The regenerative neurovascular niche. Acute CNS injury induces new blood vessels (angiogenesis), new neurons (neurogenesis) and new connections (axonal sprouting). These regenerative processes occur in tissue adjacent to the primary injury site in perilesional tissue. The cellular elements of this regenerative environment are the angiogenic blood vessels, pericytes, astrocytes, immature neurons and sprouting axons. Muramatsu et al.⁵ show in a mouse spinal cord injury model that prostacyclin is secreted by angiogenic blood vessel endothelial cells and signals through its IP receptor on corticospinal tract neurons to induce axonal sprouting into perilesional tissue. Other studies have identified molecular signals that communicate among the other cellular elements of the regenerative neurovascular niche. Angiocrine factors, such as stromal-derived factor 1 (SDF-1) and angiopoietin 1 (Ang1) from angiogenic blood vessels attract migrating immature neurons that express cognate receptors, such as CXCR4 and Tie2, respectively; the localization of these into injured tissue is associated with recovery¹³. Platelet-derived growth factor B (PDGF-B) secreted by endothelial cells is trophic for pericytes that express its cognate receptor, platelet-derived growth factor receptor β (PDGFR-β). PDGFR-β that is expressed by neurons and astrocytes within this niche mediates neuroprotection and glial scar formation after injury. Astrocyte-derived ephrin-A5 (a vascular signaling molecule) binds EphA4 receptor and blocks growth of sprouting axons. Reactive astrocytes alter endothelial cell production of tissue plasminogen factor via transforming growth factor β (TGF-β). Reactive astrocytes produce large amounts of chondroitin sulfate proteoglycans (CSPGs), which form a strong barrier for regenerating axons that express CSPG receptors, such as the leukocyte common antigen-related phosphatase receptor (LAR).

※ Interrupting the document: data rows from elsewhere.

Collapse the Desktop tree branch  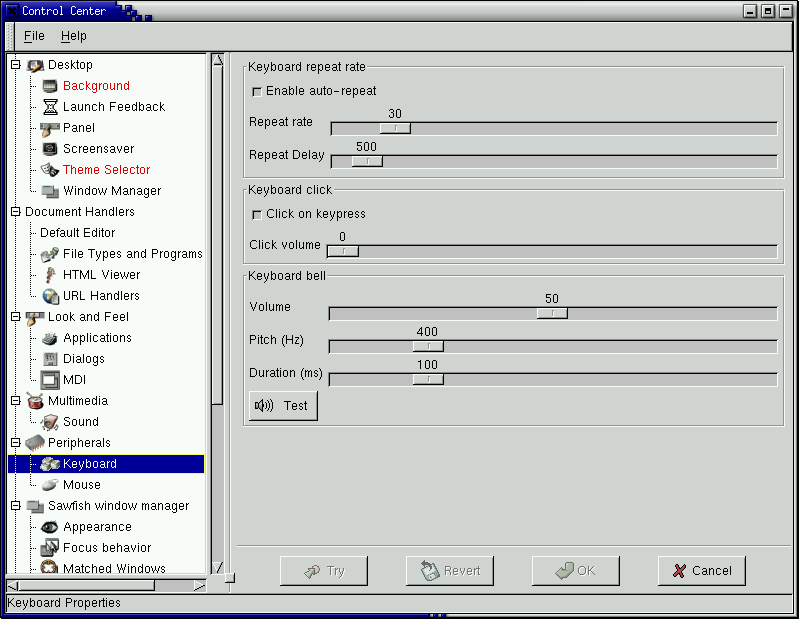click(15, 66)
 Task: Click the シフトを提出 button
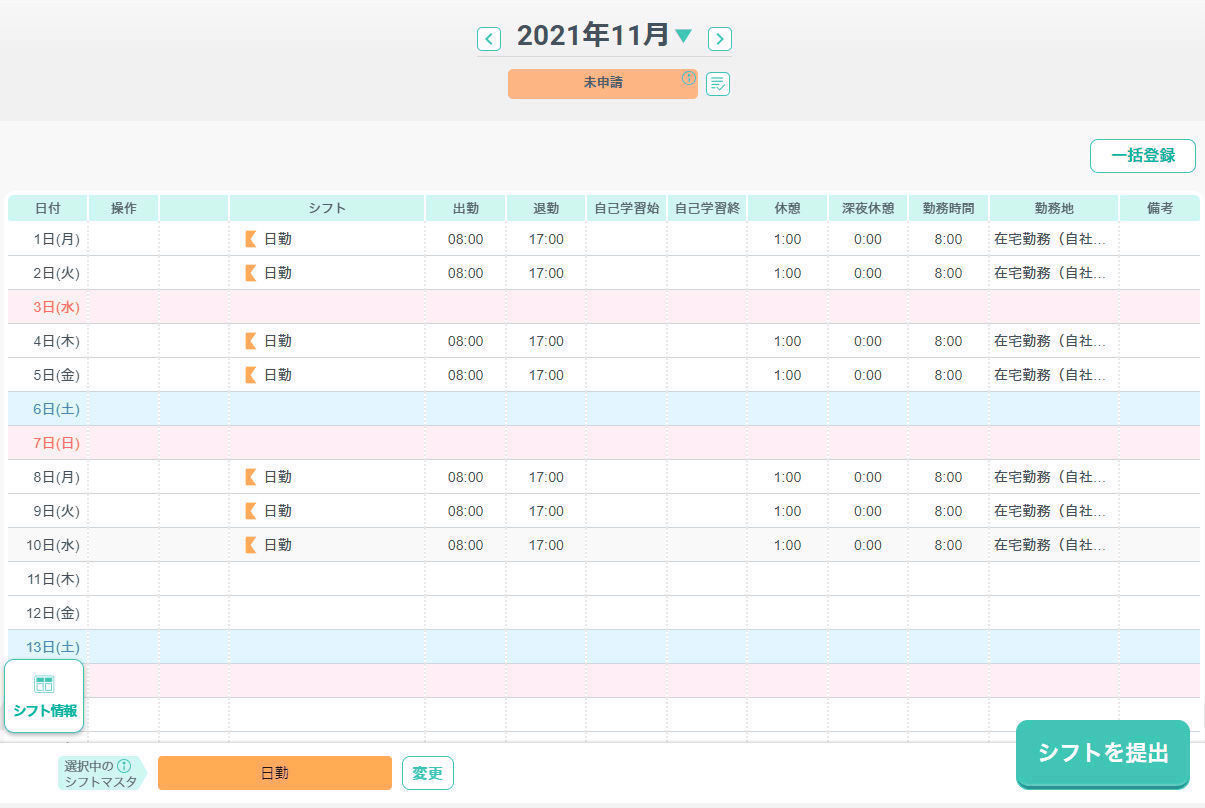point(1102,753)
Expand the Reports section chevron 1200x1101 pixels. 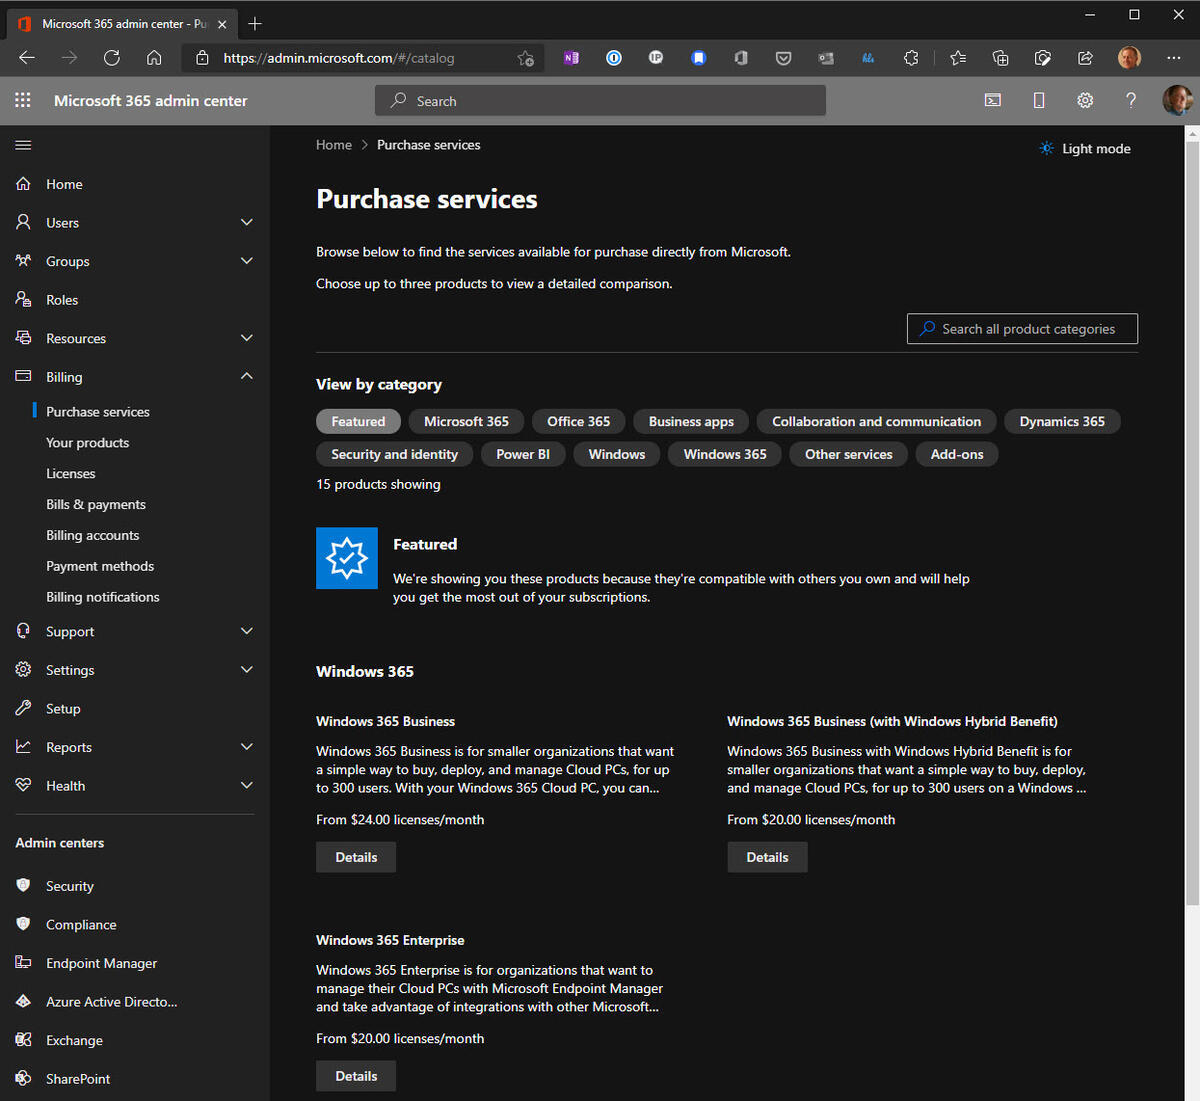[x=247, y=747]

Both pericytes and oligodendrocyte precursor cells are a source of matrix metalloproteinases (MMPs), which regulate blood vessel remodeling.

Well outside of their traditional conception as passive blood flow conduits, angiogenic blood vessels are a rich tissue source for secreted and membrane-bound signaling molecules that have been shown to form instructive vascular niches in cancer and peripheral injury environments. The paracrine signaling role described by Muramatsu et al.⁵ for spinal cord endothelial cells may be part of an emerging wavefront in the study of angiogenesis and neural repair in acute CNS injury.